/UROPA

Primary LanguagePython

UROPA - Universal RObust Peak Annotator

UROPA (‘Universal RObust Peak Annotator’) is a command line based tool, intended for genomic region annotation. Based on a configuration file, different target features can be prioritized with multiple integrated queries. These can be sensitive for feature type, distance, strand specificity, feature attributes (eg. protein_coding) or the anchor position relative to the feature. UROPA can incorporate reference annotation files (GTF) from different sources, like Gencode, Ensembl, or RefSeq, as well as custom reference files produced by the user.

Features

  • Detect the most appropriate annotation with flexible parameter keys that allow robustness and simple customization, such as

    • feature type
    • feature anchor
    • feature direction relative to peak location
    • filter for attribute values, e.g. “protein_coding”
    • strand specificity
  • Utilization of all available GTF files as annotation database

  • One run with variable sets of parameters by multiple queries

  • Graduated annotation due to priorization

  • Different easily-readable output tables (AllHits, FinalHits, BestperQuery_Hits).
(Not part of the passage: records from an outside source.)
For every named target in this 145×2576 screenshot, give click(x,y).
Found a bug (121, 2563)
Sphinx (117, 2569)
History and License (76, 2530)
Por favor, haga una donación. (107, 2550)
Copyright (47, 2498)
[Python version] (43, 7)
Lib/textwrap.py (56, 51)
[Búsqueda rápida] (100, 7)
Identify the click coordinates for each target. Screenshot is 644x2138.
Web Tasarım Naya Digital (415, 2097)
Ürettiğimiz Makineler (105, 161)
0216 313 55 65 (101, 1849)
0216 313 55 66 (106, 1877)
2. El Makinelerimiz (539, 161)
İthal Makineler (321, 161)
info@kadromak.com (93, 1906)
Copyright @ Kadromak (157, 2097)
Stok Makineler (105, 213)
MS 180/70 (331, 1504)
  • Visual summary for annotation evaluation

  • Preparation of custom annotation files

Documentation

A detailed description of how to apply UROPA to your data can be found here.
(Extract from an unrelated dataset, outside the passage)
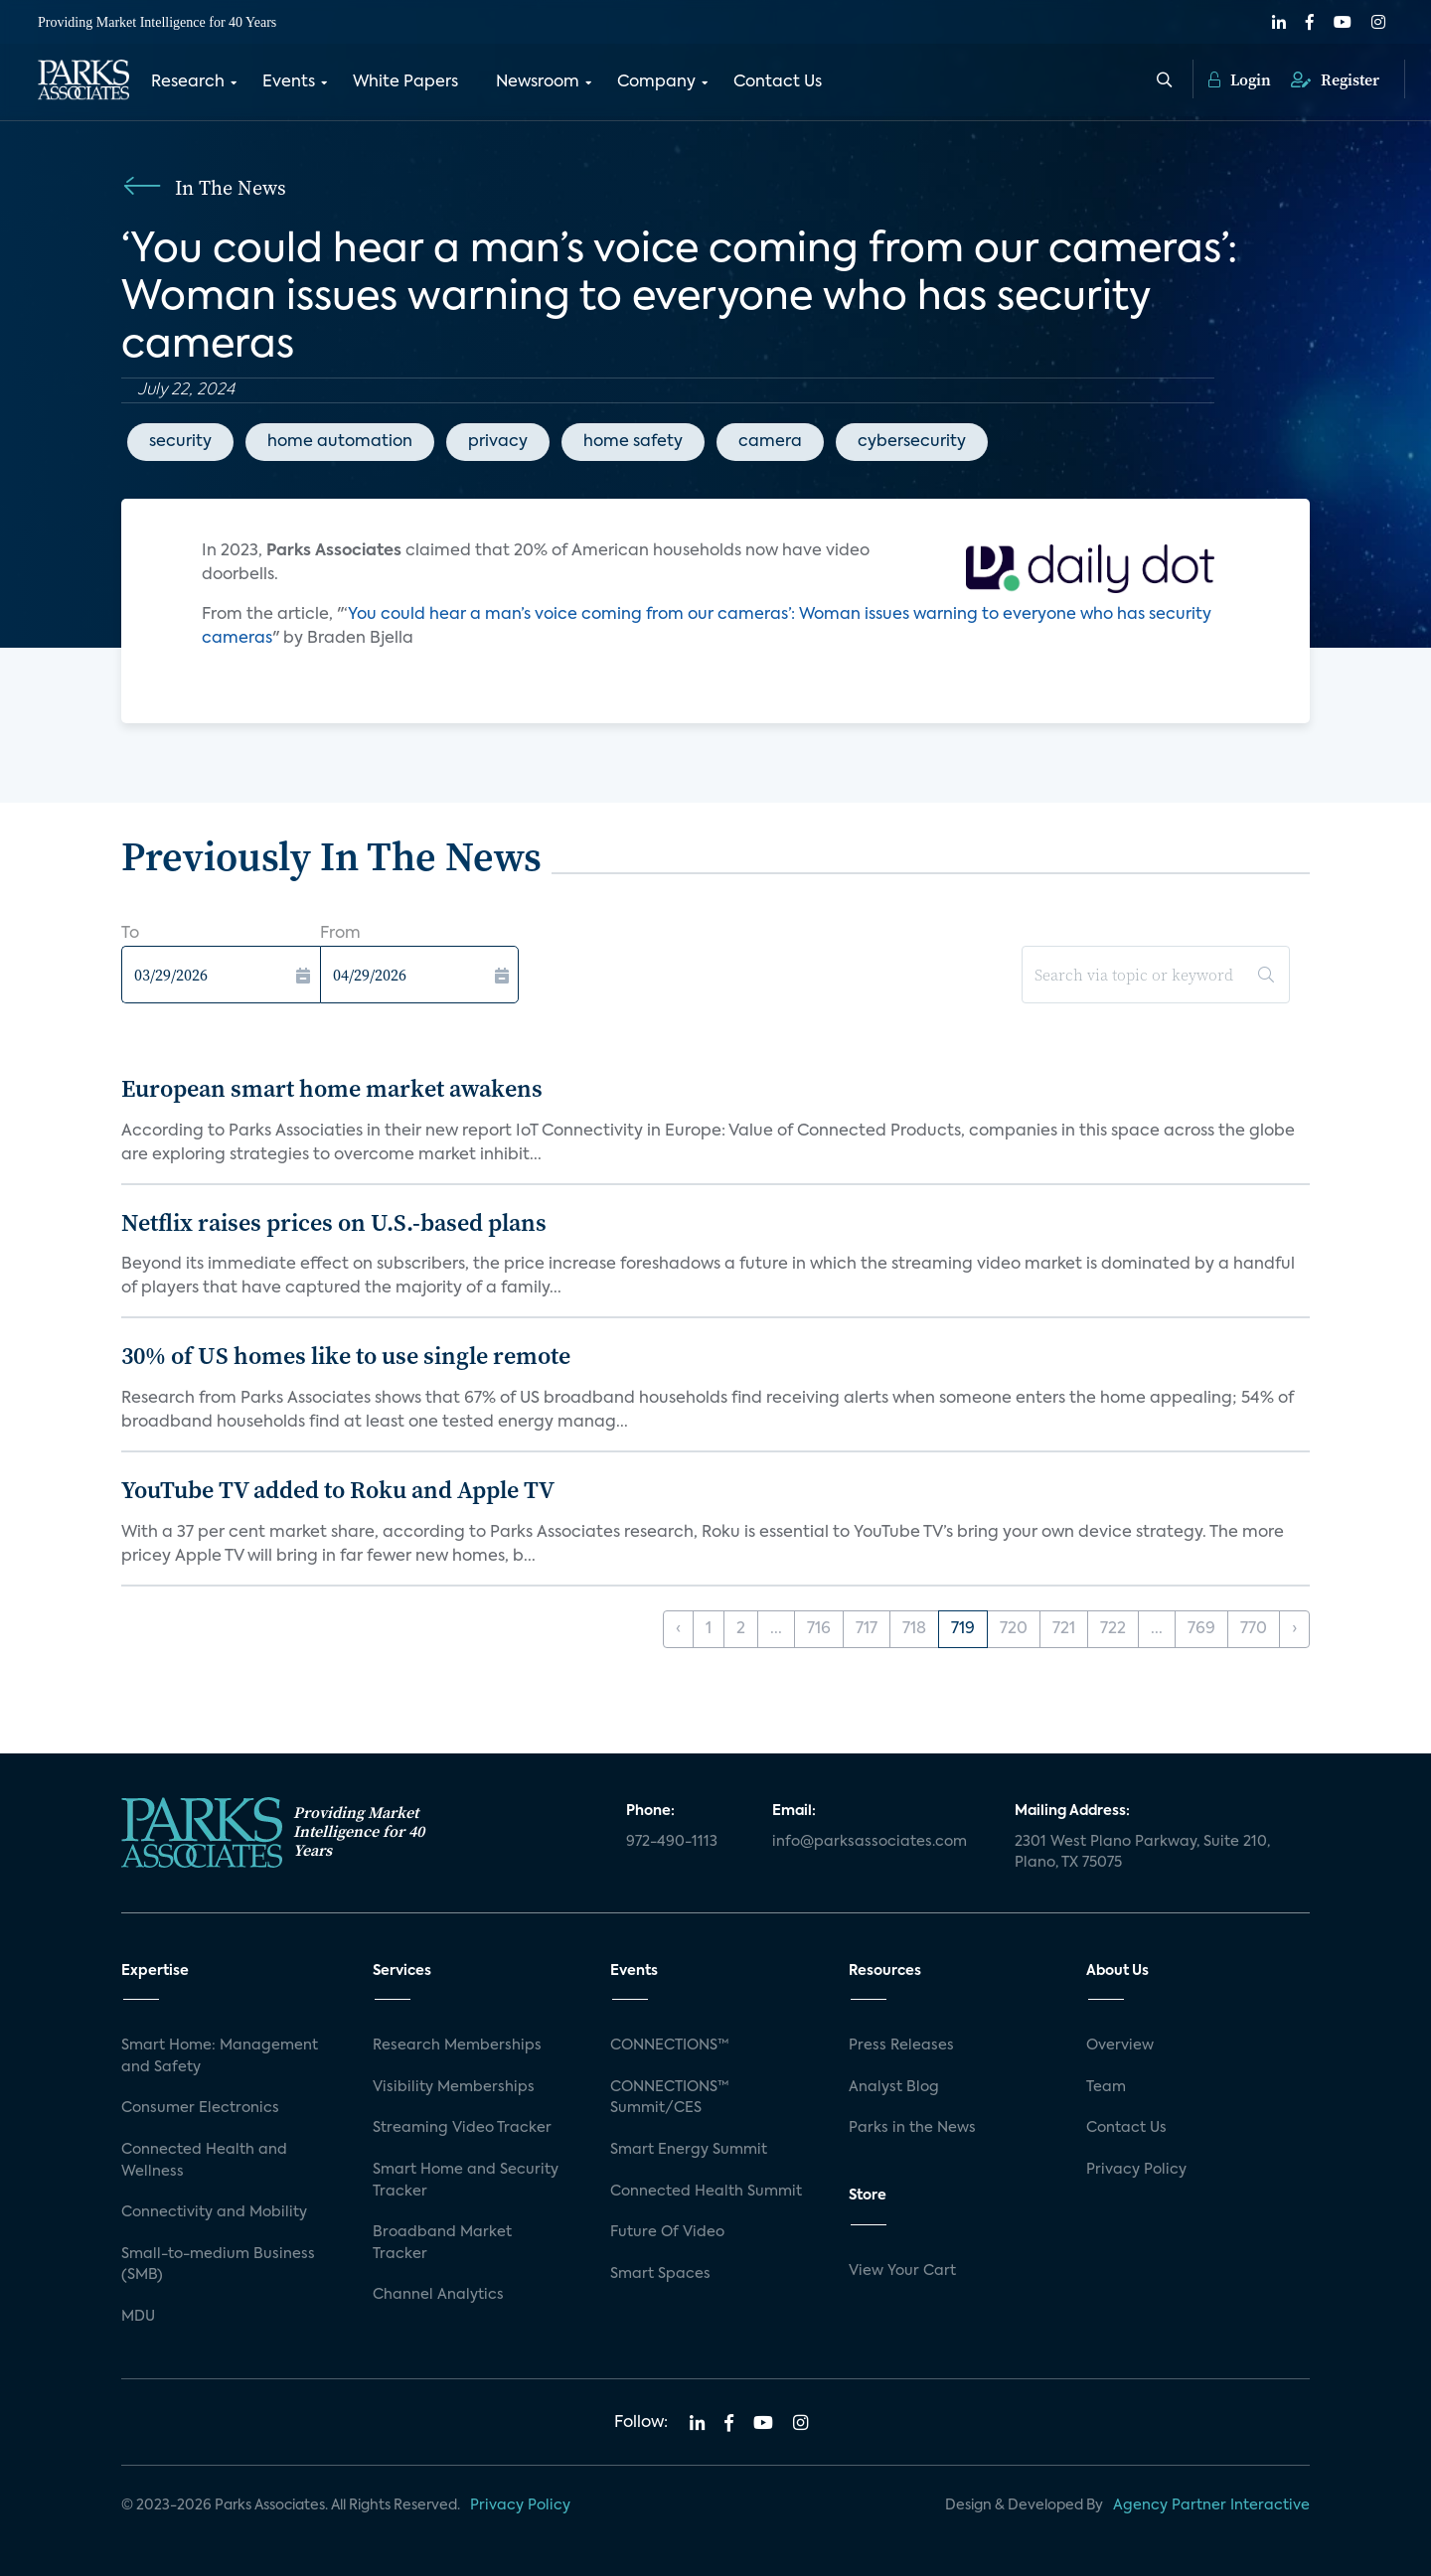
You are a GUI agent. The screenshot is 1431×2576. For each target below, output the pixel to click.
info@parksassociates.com (869, 1842)
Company (656, 82)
Installation and Command-line usage

Make sure all prerequisites are met:

  • R/Rscript (v3.3.0 or higher, follow instructions on url)
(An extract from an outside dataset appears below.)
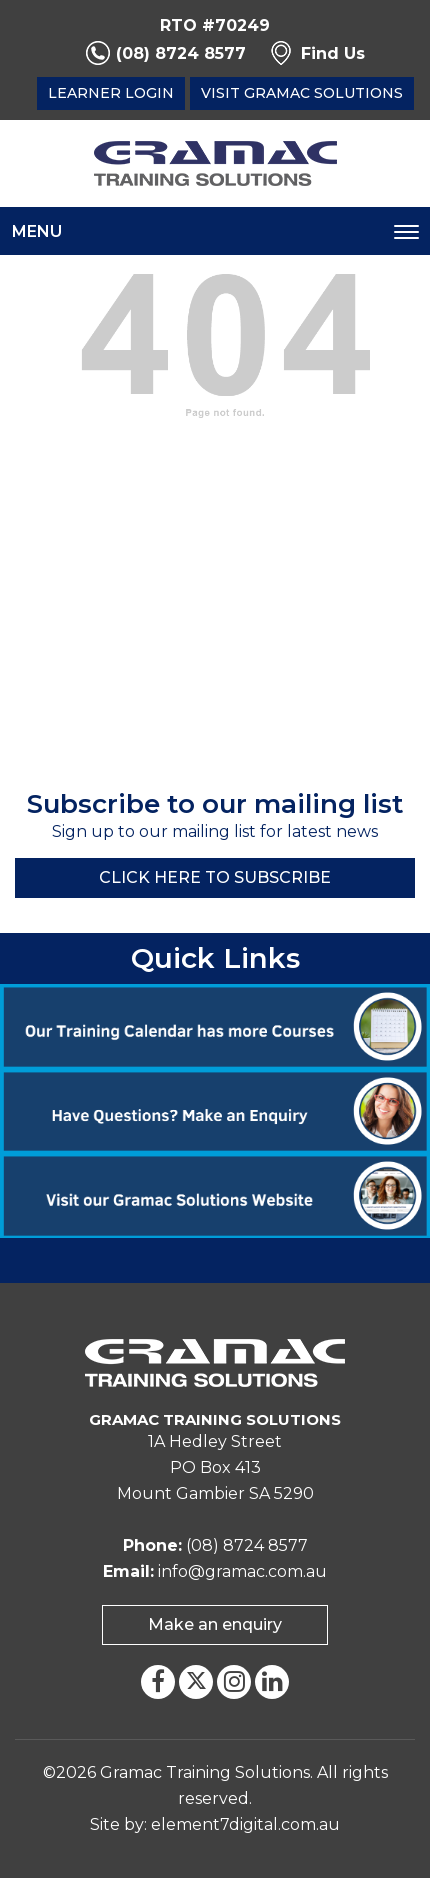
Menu (37, 231)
  • Python (v2.7.8-anaconda-2.1.0)

    • Choose Anaconda-2.1.0-Linux-x86 or -x86_64,
    • Install with bash Anaconda2-4.2.0-Linux-x86_64.sh,
    • Follow instructions and type 'yes' to prepend Anaconda to PATH in your .bashrc file,
    • or type after installation: $export PATH=/home/<user>/anaconda/bin:$PATH
  • htslib (1.3.2 or higher, follow instructions on url)

    • cd htslib-1.3.2/
    • ./configure
    • make
    • make install or sudo make prefix=/home/<user>/htslib install

Install required packages for R:

install.packages(c("ggplot2", "devtools", "gplots", "gridExtra", "jsonlite", "VennDiagram"))
source("https://bioconductor.org/biocLite.R")
biocLite(c("RBGL","graph"))

# To install the last required package-Vennerable, devtools has to be loaded to use the install from github function
# if you copy this and want to use it in once, 
# make sure the library loading is not interrupted by the question if present packages should be updated

library(devtools)
install_github("jenzopr/Vennerable")

Install UROPA locally by running:

git clone https://github.molgen.mpg.de/loosolab/UROPA.git
export PATH=$PATH:dir/to/uropa/uropa.py 
Usage: uropa.py [options]          

Available options:
	
	- h, --help             print this help message and further details on the configuration file
        - i, --input            filename of configuration file
        - o, --output           directory for results and prefix of the output file name
        - r, --reformat         create an additional compact and line-reduced table as result file
        - s, --summary          filename of additional visualisation of results in graphical format
        - t n, --threads n      multiprocessed run: n = number of threads to run annotation process
        --no-comment            do not show comment lines in output files
        - l, --log              log file name for messages and warnings
        - d, --debug            print verbose messages (for debugging purposes)
        - v, --version          print the version and exit

How to cite

Kondili M, Fust A, Preussner J, Kuenne C and Looso M. UROPA: a tool for Universal RObust Peak Annotation. (in preparation)

Contribute

Support

If you have any questions please feel free to contact Mario Looso (mario.looso@mpi-bn.mpg.de).

License

The project is licensed under the MIT License.